TEXT SEGMENT
-*-

[PATCH 0/7] um: skas: harden the seccomp userspace stub

Mon Jun 22 05:08:21 PDT 2026

On Fri, 2026-06-19 at 20:22 -0700, Cong Wang wrote:
> From: Cong Wang <cwang at multikernel.io>
> 
> In the seccomp ("SECCOMP") userspace mode, each guest userspace process
> runs in a stub under a seccomp filter and traps to the monitor (the UML
> kernel) on every syscall. Two items on the stub.c "Known security issues"
> list could not be addressed by the filter alone:
> 
>   - a hijacked stub could mmap() arbitrary physmem offsets, which is an
>     intra-guest disclosure and, on this base (single physmem fd, no
>     kernel/user split), a host escape; and
> 
>   - a hijacked stub could block SIGALRM via a crafted rt_sigreturn to
>     evade preemption and wedge the monitor indefinitely.
> 
> This series closes both:
> 
>   1-2: route the stub's mmap() through a SECCOMP_RET_USER_NOTIF listener
>        owned by the monitor (no behavioural change yet).
>   3-4: validate each mmap() against the mm's page table -- allowed iff the
>        PTE already maps the requested frame with no more access than it
>        grants -- including out-of-batch mmaps a hijacked stub issues on
>        its own.
>   5:   route and validate munmap() the same way (range-confined below
>        STUB_START).

That approach seems odd to me. Adding an explicit out-of-band check
means you require two extra context switches per mmap syscall. I would
expect that this makes the SECCOMP approach a lot slower than ptrace().
My take is still that it is possible to carefully craft a SECCOMP
filter as well as stub/kernel code that makes exploitation impossible
for non-SMP.

The true SMP case is more complicated, but we do not have that anyway,
so I would not worry about it for now.

Did you run any performance tests?

>   6:   add a watchdog thread that detects a stub which stops reporting
>        back (e.g. blocked SIGALRM) and SIGKILLs it, letting the monitor
>        recover via the existing teardown.

That also seems like an odd solution to me. Architecturally, UML first
receives the SIGALRM and forwards it to the child. It would seem much
easier to set a flag and clear it again when the process reports back
that it received the SIGALRM. Then, when the kernel receives the next
SIGALRM, just kill the child immediately if the flag is still set.

>   7:   drop the now-resolved "Known security issues" note and refresh the
>        seccomp= help text.

-*-

DATA EXCERPT
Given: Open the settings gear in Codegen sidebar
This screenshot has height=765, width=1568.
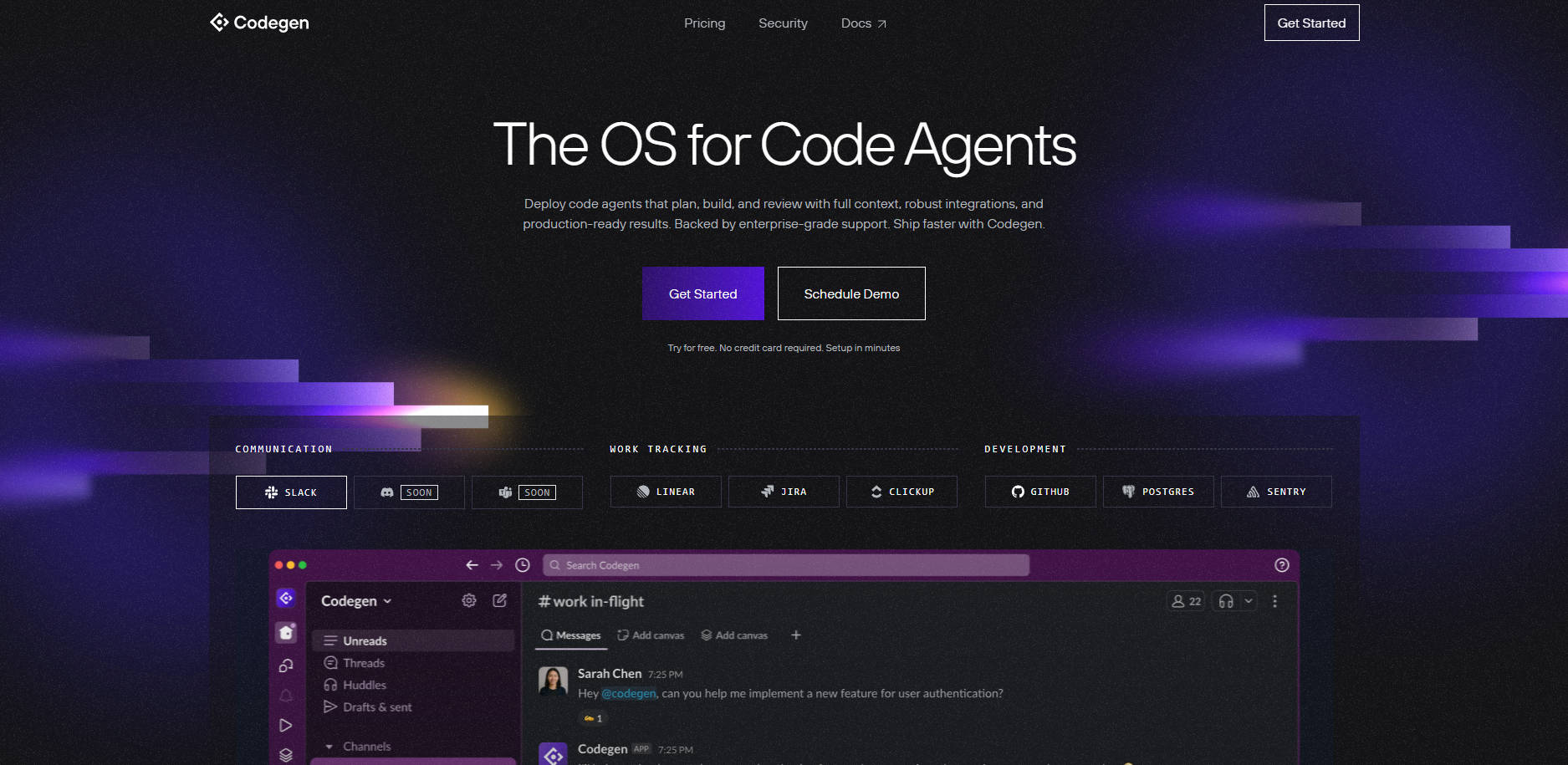Looking at the screenshot, I should coord(469,600).
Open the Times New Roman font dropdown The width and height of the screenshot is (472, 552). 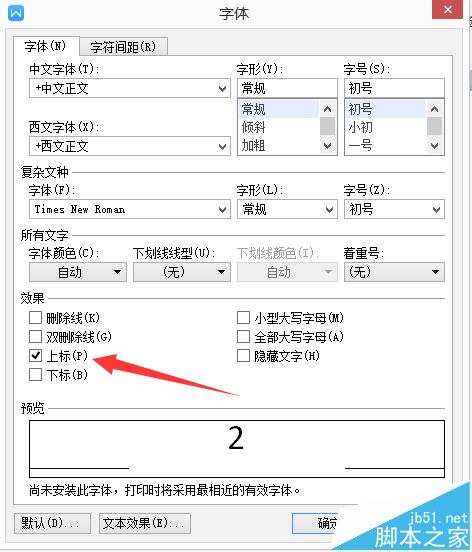coord(130,209)
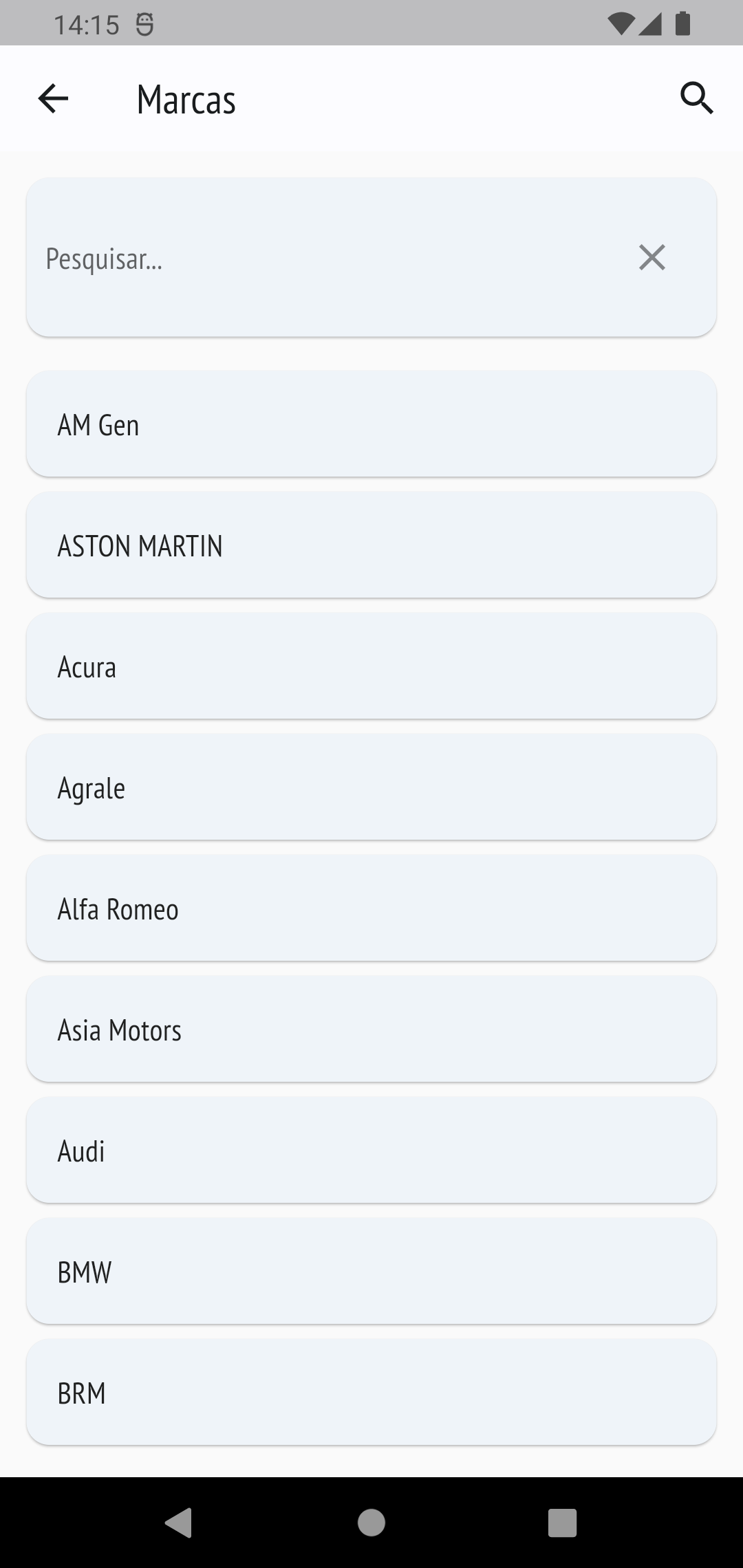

-*-

From the review of the seccomp stub patch series above, reproduce word for word the passage between "That approach seems" and "any performance tests?", inclusive.

RESPONSE FOR THIS EXERCISE
That approach seems odd to me. Adding an explicit out-of-band check
means you require two extra context switches per mmap syscall. I would
expect that this makes the SECCOMP approach a lot slower than ptrace().
My take is still that it is possible to carefully craft a SECCOMP
filter as well as stub/kernel code that makes exploitation impossible
for non-SMP.

The true SMP case is more complicated, but we do not have that anyway,
so I would not worry about it for now.

Did you run any performance tests?